Ruby Performance (Linux Journal)

[Posted February 26, 2007 by ris]

Pat Eyler looks at Ruby performance. "Antonio Cangiano posted a Ruby Implementation Shootout on his blog last week. While it's an interesting piece (and will likely be more interesting over time), it's still very premature."

A reminder to benchmarkers

Posted Feb 27, 2007 0:52 UTC (Tue) by BrucePerens (guest, #2510) [Link] (14 responses)

These days, memory bandwidth is a crucial factor for real applications, and may not be captured in benchmarks. If you are writing about performance, you should present some material on locality-of-reference and memory usage.

My Rails applications seem to fragment the heap over time, without obvious leaks (I've looked pretty thoroughly). And thus I think there's room for experimentation with the memory allocator running under Ruby.

Bruce

garbage-collecting VMs

Posted Feb 27, 2007 3:43 UTC (Tue) by ncm (guest, #165) [Link] (13 responses)

We can expect implementations based on garbage-collecting VMs to do badly where locality matters. If previous experience is any guide, we will see plenty of artificial benchmarks demonstrating rosy (or, in Sr. Cangiano's case, verdant) performance numbers on these targets, but badly disappointed users. I hope this expectation proves wrong, but wouldn't bet that way.

garbage-collecting VMs

Posted Feb 27, 2007 4:19 UTC (Tue) by BrucePerens (guest, #2510) [Link] (2 responses)

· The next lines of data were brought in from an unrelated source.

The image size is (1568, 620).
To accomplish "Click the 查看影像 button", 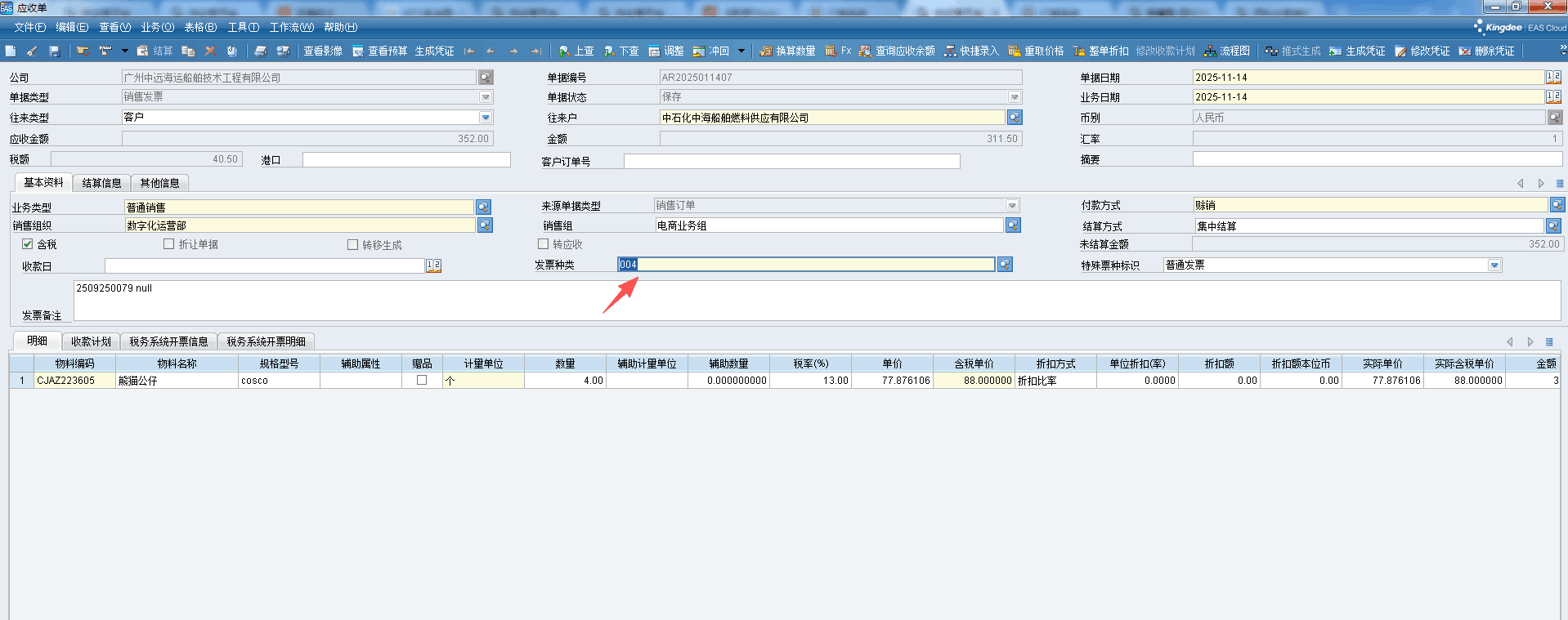I will pyautogui.click(x=323, y=51).
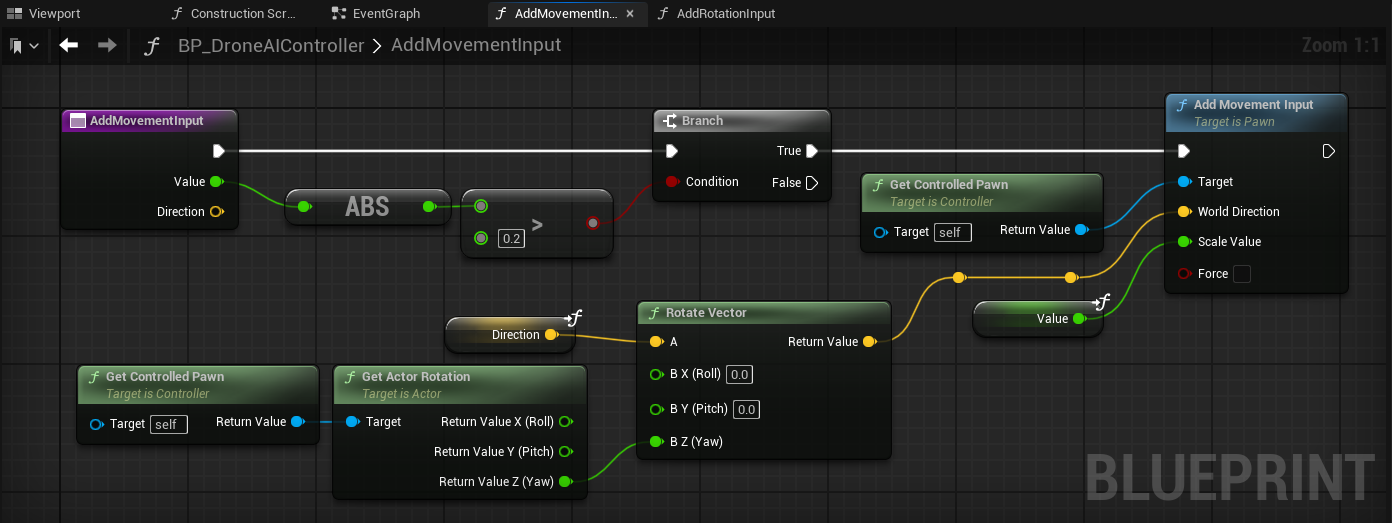The height and width of the screenshot is (523, 1392).
Task: Click the back navigation arrow
Action: point(69,45)
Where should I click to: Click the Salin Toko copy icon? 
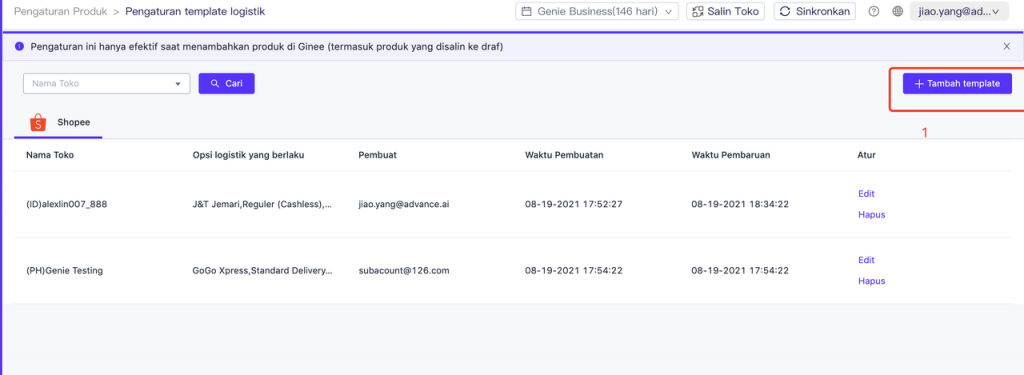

There is lots of room for tuning allocation and object storage, and thus I'm not quite so willing to give up. And the interpreter's pretty good now. I've a few Rails applications in production, and I wish I had as much load as they can service with only one dispatcher.

Bruce

garbage-collecting VMs

Posted Feb 27, 2007 4:53 UTC (Tue) by ncm (guest, #165) [Link] (1 responses)

I'm optimistic for a different reason: there's no need to run one's Ruby programs on a GC VM. If they turn out slow under real loads it will be easy to tell and easy to switch. It will only be unfortunate on shared servers where it may be hard to convince some users that they're unfairly hammering the rest because their CPU usage looks minimal as they thrash the bus.

garbage-collecting VMs

Posted Feb 27, 2007 5:42 UTC (Tue) by BrucePerens (guest, #2510) [Link]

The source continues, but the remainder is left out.